→ **Assigned task**: Your answer must hold only the lines below from the line containing "This screenshot has" through the line containing "1226x834 pixels.", each reproduced exactly.

→ **Dataset content**:
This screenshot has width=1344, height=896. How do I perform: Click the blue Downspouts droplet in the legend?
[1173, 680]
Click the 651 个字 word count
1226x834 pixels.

--

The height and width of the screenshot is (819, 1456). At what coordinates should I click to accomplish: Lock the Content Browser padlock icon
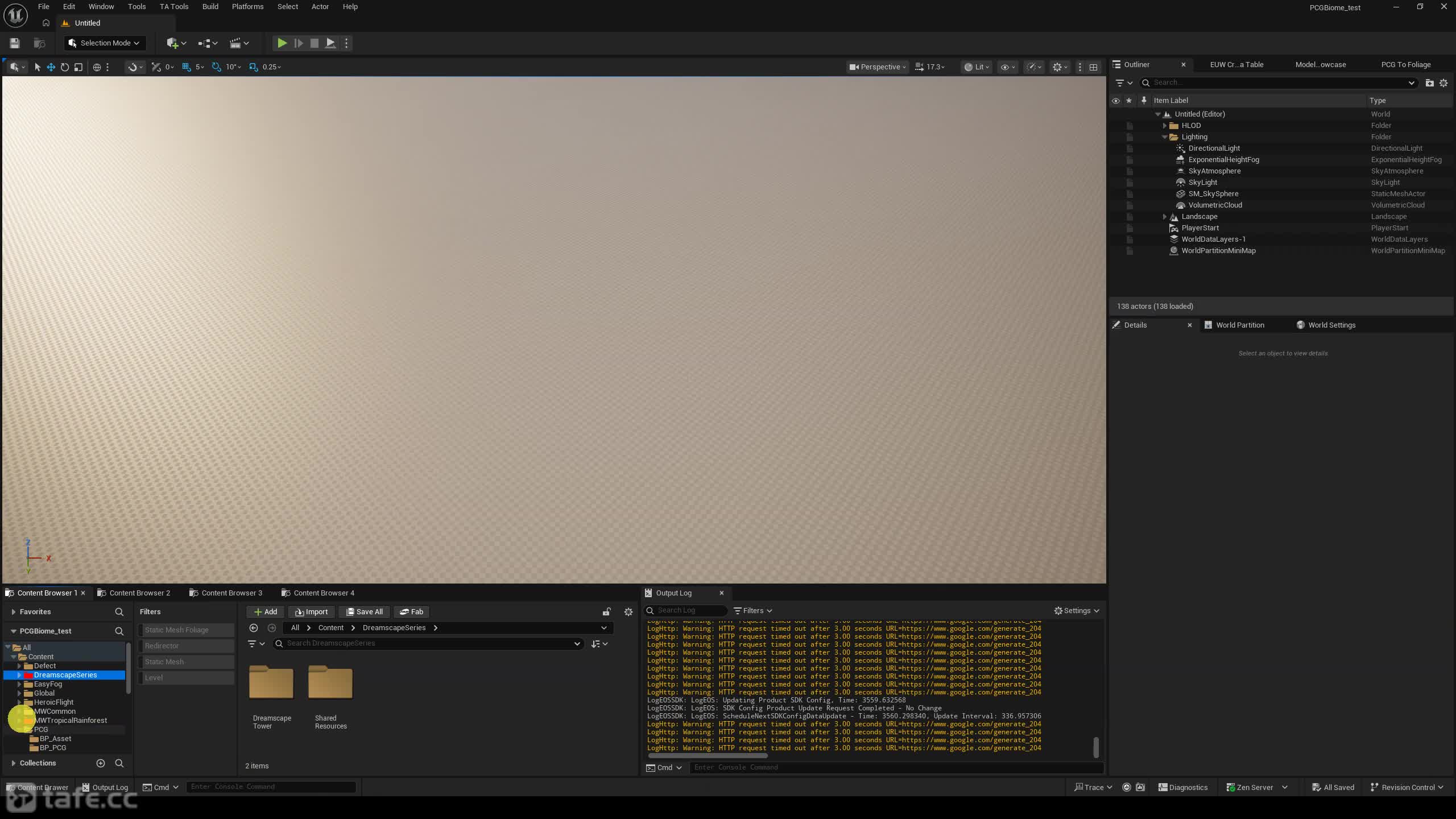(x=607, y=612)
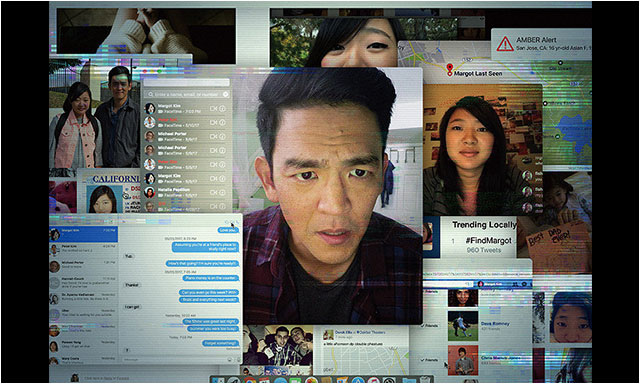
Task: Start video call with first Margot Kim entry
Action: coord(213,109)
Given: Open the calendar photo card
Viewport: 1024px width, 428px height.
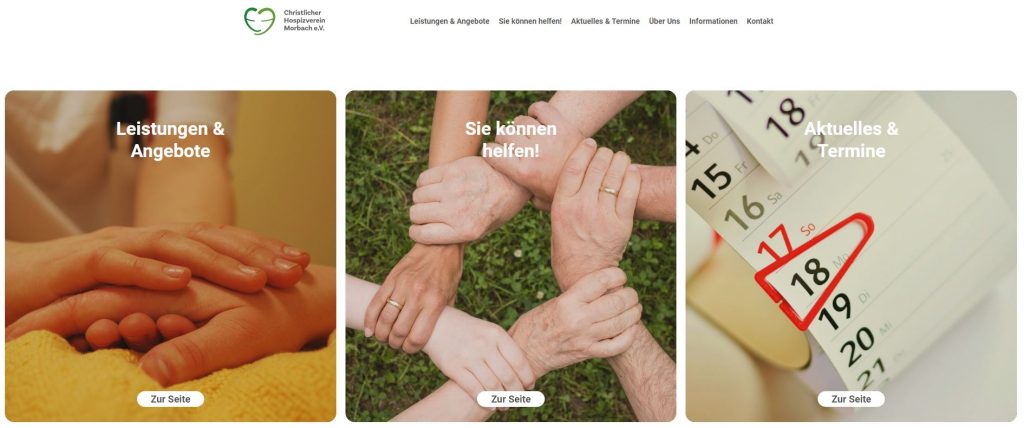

→ **Expected answer**:
This screenshot has width=1344, height=896. How do I perform: Click the blue Downspouts droplet in the legend?
[1173, 680]
Click the 651 个字 word count
1226x834 pixels.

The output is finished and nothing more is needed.